## Task requirements
Reproduce, exactly as they appear, the line containing "Printables Library (65, 2260)" and every line after it, ending with the last line of the records.

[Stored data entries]

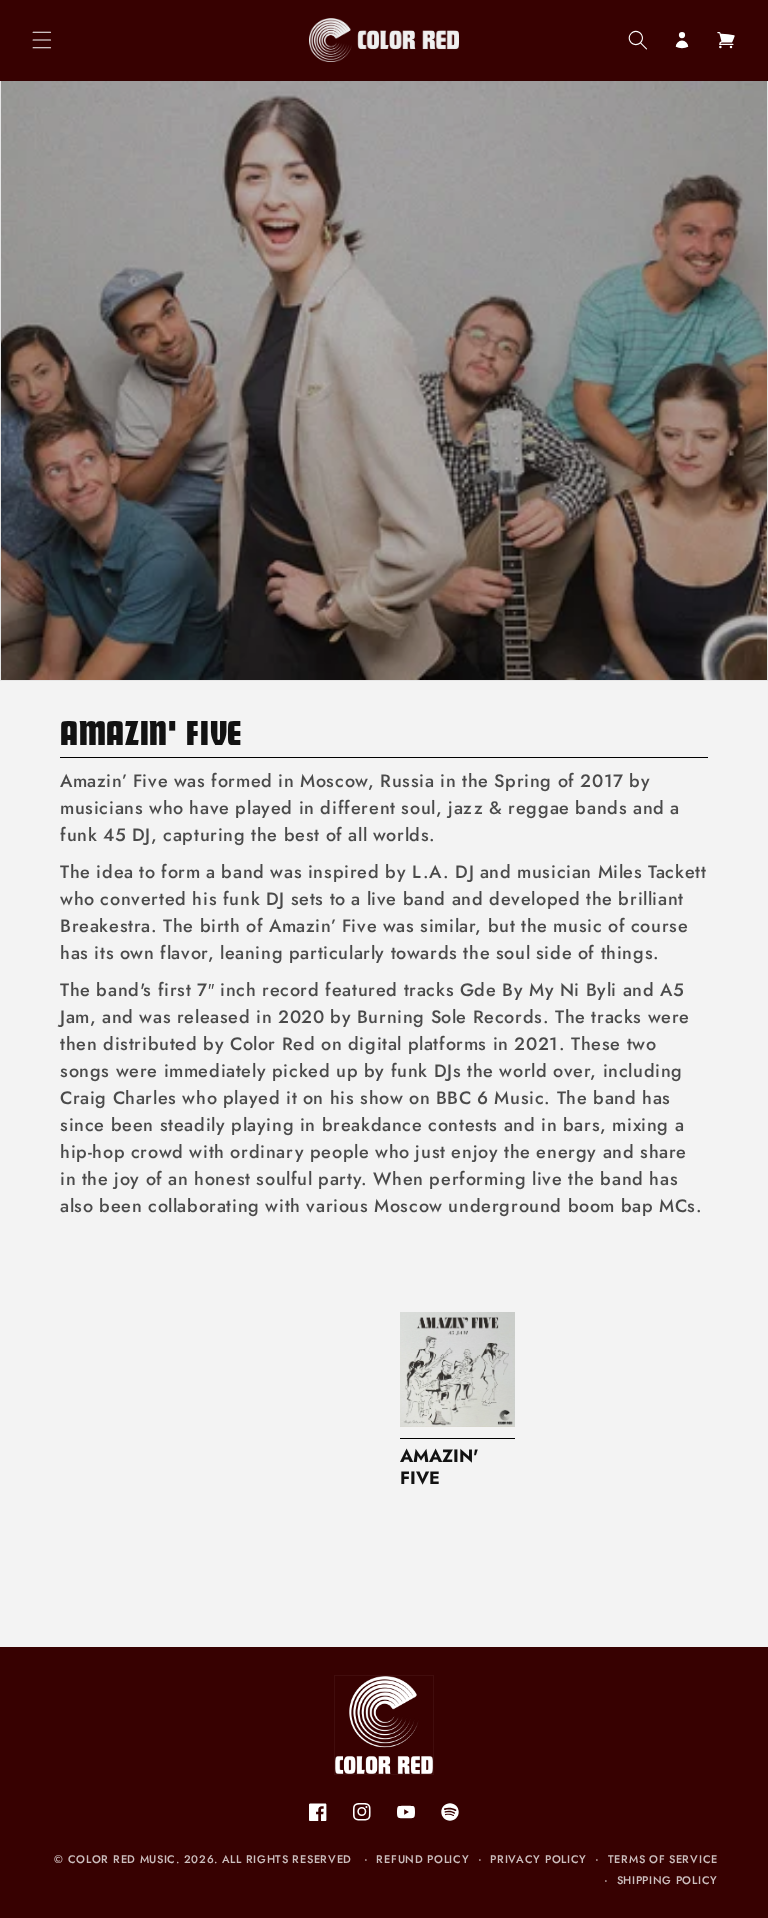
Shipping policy (668, 1880)
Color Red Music (122, 1859)
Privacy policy (538, 1859)
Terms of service (663, 1859)
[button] (42, 40)
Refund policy (422, 1859)
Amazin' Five (439, 1468)
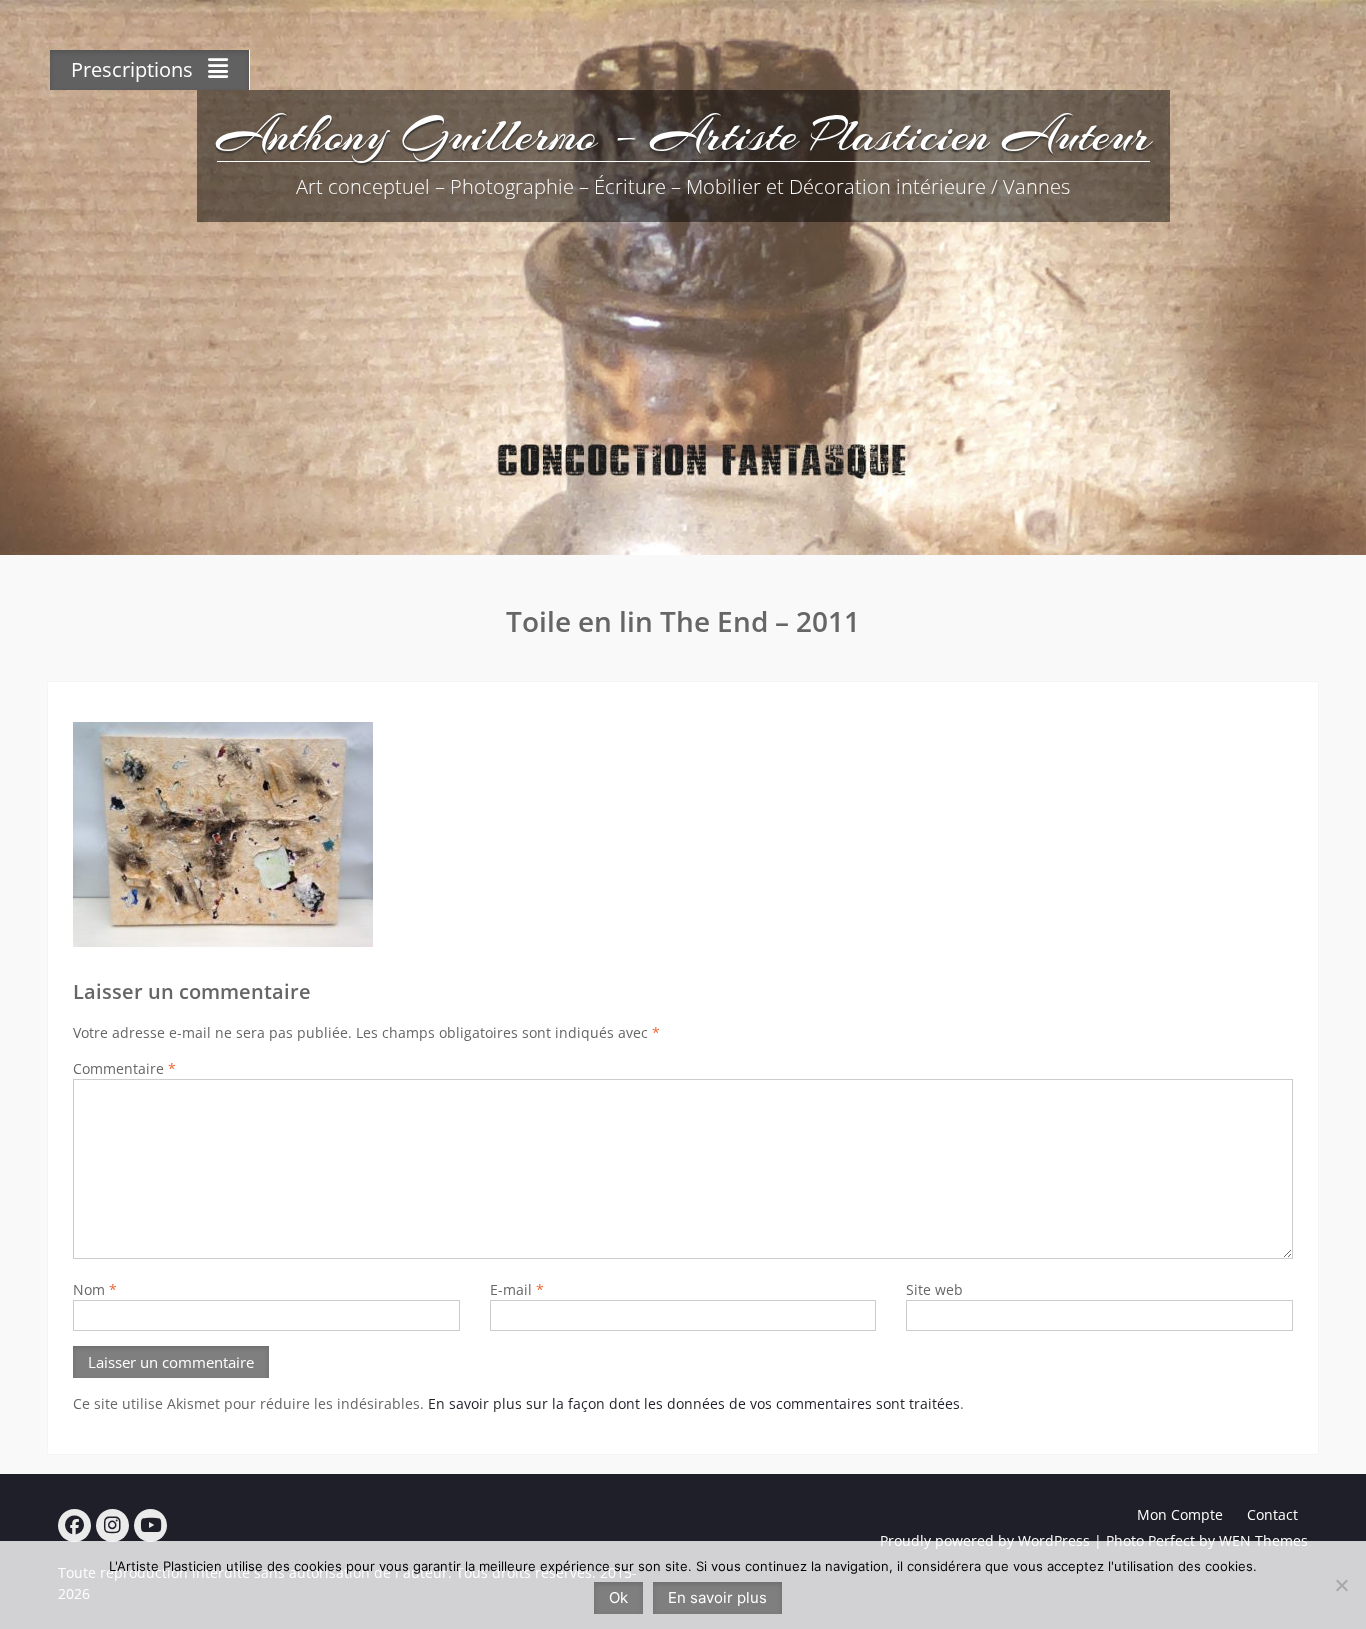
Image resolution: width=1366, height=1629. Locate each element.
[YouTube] (150, 1525)
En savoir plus (717, 1597)
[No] (1341, 1585)
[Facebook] (74, 1525)
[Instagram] (112, 1525)
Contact (1272, 1514)
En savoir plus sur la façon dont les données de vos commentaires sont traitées (694, 1403)
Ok (618, 1597)
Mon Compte (1180, 1514)
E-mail (517, 1289)
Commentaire (124, 1068)
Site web (934, 1289)
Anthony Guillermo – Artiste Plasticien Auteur (683, 135)
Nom (95, 1289)
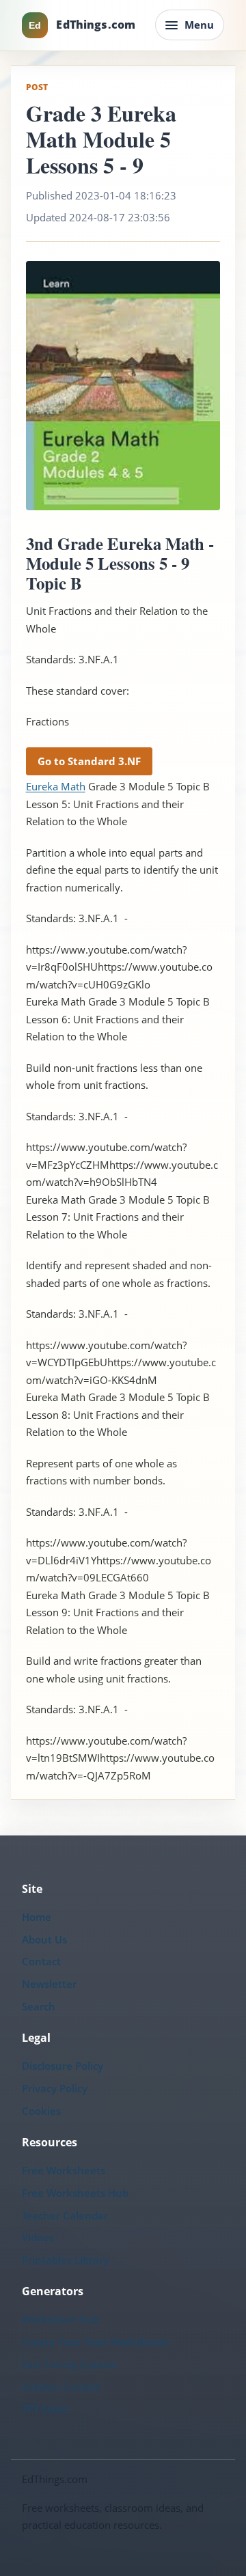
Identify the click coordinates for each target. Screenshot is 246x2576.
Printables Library (65, 2260)
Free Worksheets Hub (75, 2193)
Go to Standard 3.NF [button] (89, 761)
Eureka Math (55, 786)
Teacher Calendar (65, 2215)
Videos (38, 2237)
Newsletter (49, 1984)
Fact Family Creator (70, 2364)
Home (36, 1917)
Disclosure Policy (62, 2066)
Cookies (41, 2111)
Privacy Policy (54, 2088)
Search (38, 2006)
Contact (41, 1961)
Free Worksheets (63, 2170)
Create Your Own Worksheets (95, 2342)
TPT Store (45, 2408)
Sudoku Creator (61, 2387)
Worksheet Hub (60, 2319)
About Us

## Solved problem
Printables Library (65, 2260)
Free Worksheets Hub (75, 2193)
Go to Standard 3.NF [button] (89, 761)
Eureka Math (55, 786)
Teacher Calendar (65, 2215)
Videos (38, 2237)
Newsletter (49, 1984)
Fact Family Creator (70, 2364)
Home (36, 1917)
Disclosure Policy (62, 2066)
Cookies (41, 2111)
Privacy Policy (54, 2088)
Search (38, 2006)
Contact (41, 1961)
Free Worksheets (63, 2170)
Create Your Own Worksheets (95, 2342)
TPT Store (45, 2408)
Sudoku Creator (61, 2387)
Worksheet Hub (60, 2319)
About Us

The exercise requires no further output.